Hi everyone~  As many of you know I have one daughter and two sons.  My boys were always the chatty ones, willing to share all details and “bathroom humor” with little coercion. But, as my oldest son settled into the teenage years, he was less talkative. And, this drove me crazy.  What I found out is that my questions drove him just as crazy.  In fact, with every question or move I made to get a glimpse into his day, he retreated.   But, over the past year I have taken steps to connect to my boys without them realizing it!   Some suggestions are more obvious than others, but I have found at least one of these suggestions works on any given day.   Thank God they don’t actually believe I have a blog: one of them doesn’t even know what a blog is and the younger son refers to it as my “diary.”  I wouldn’t want them to find out about my trade secrets!  Here’s 5 ways to connect with your teen sons:


1.  Listen to a sports talk show before picking your boys up or while driving to and from school/practice.  I tune in before I pick up my boys so I have a few “talking points” about the Broncos, recruitment, scandals.. whatever is trending in the sports news.  We joke about 104.3 The Fan hosts (D-Mac and Big Al).  I don’t even know their last names; on is a former Denver Bronco and he has the best laugh.  It’s like knowing  a little bit about draft picks or other stuff gives me street cred!

2.  FOOD!   Food makes the “grumpies” go away and when boys are happy they tend to share more of their day’s events.  Food!

3.  Make fun of yourself or share an embarrassing story that involves you. My boys are tennis players and nothing gets them to crack a smile than  sharing with them my amazing serve (not) or the time I got caught up in the net, separating the courts, and fell flat on my face or, or, or…

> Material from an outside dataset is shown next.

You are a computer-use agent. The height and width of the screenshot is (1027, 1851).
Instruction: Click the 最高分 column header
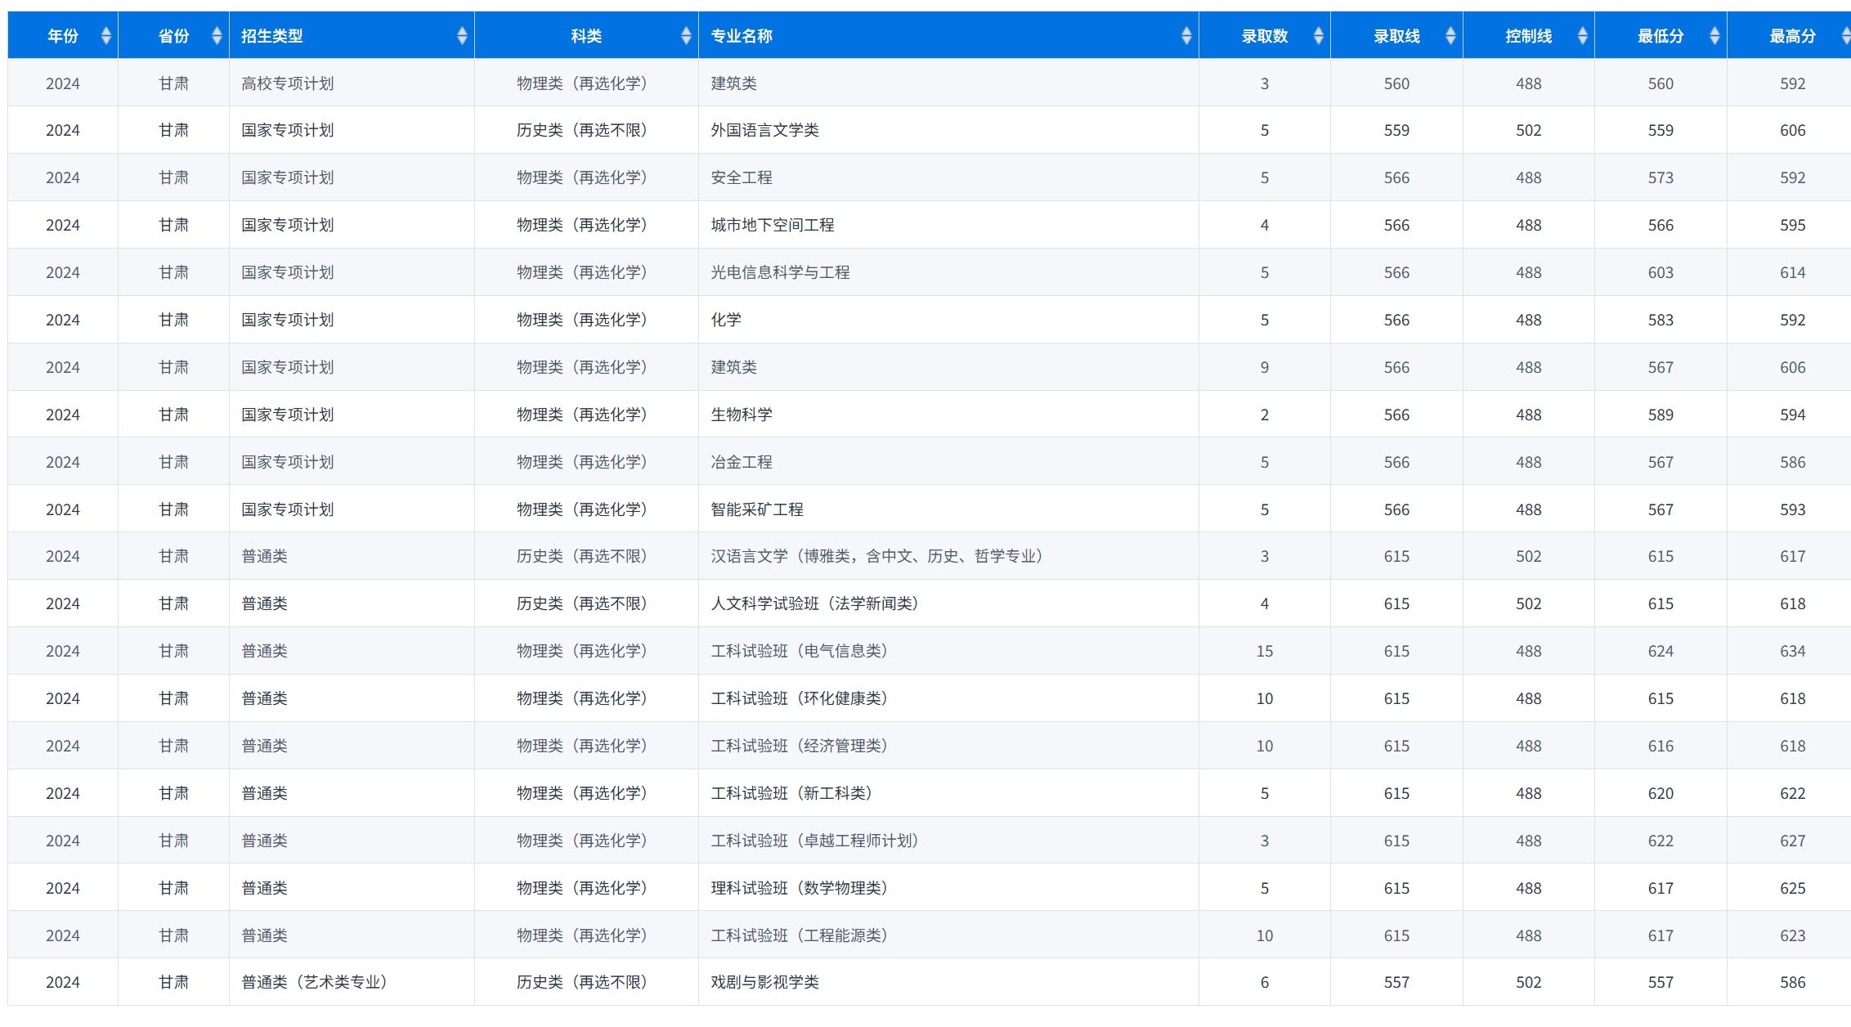click(x=1792, y=36)
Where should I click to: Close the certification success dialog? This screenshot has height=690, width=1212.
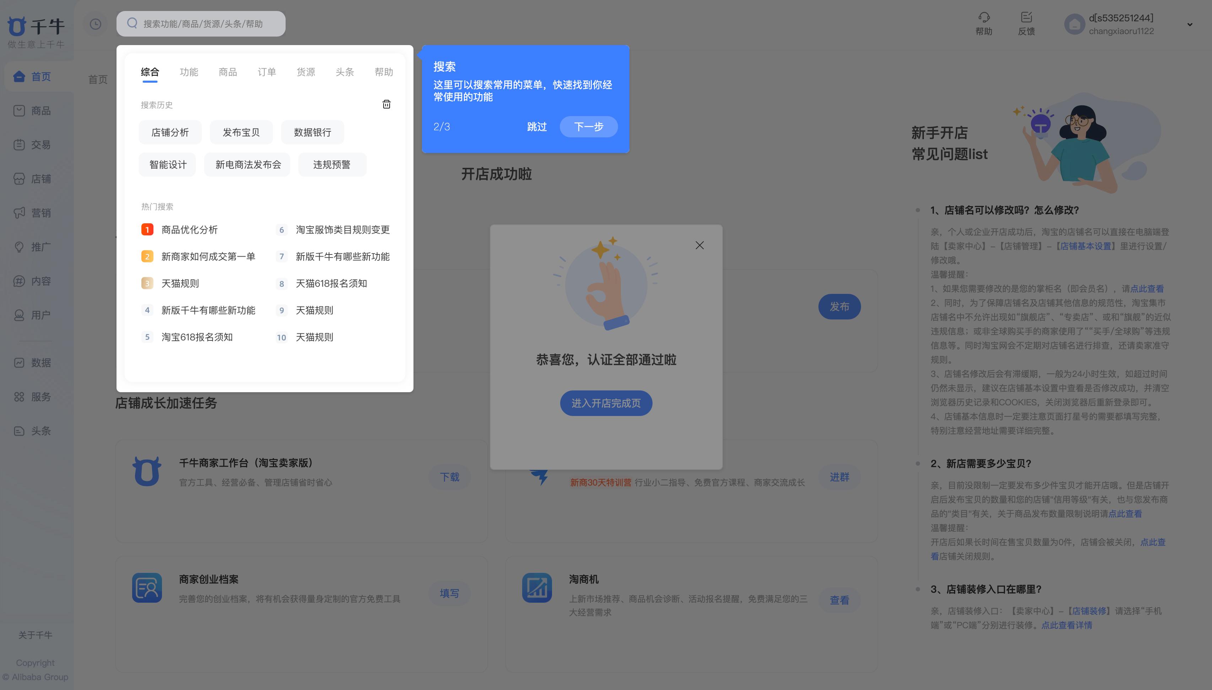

4.  Share stories about your childhood or their  grandparents’ childhood. Kids need to be reminded we were once  kids and did funny things. My {first} husband shares his stories that sound like a scene from Stand By Me.  My brothers, their uncles, share stories from their high school and college days reminding my kids  they were once cool, “players” and had a group of friends that were the most important part of their lives.

5.  Learn their non verbal ques.  I remember in graduate school learning many times it’s not what someone tells you, it’s what they don’t say which is more important. I can tell by my son’s  footsteps as he enters the back door what kind of day he had at school or practice.  I can tell when one them either  turn up the radio or slide their ear buds on; a subtle hint for me to stop talking.  Again, often times their moods signal hunger, thirst or fatigue. Sound familiar to the toddler years?

What ways have worked for you to connect to the  tween/teens in your house?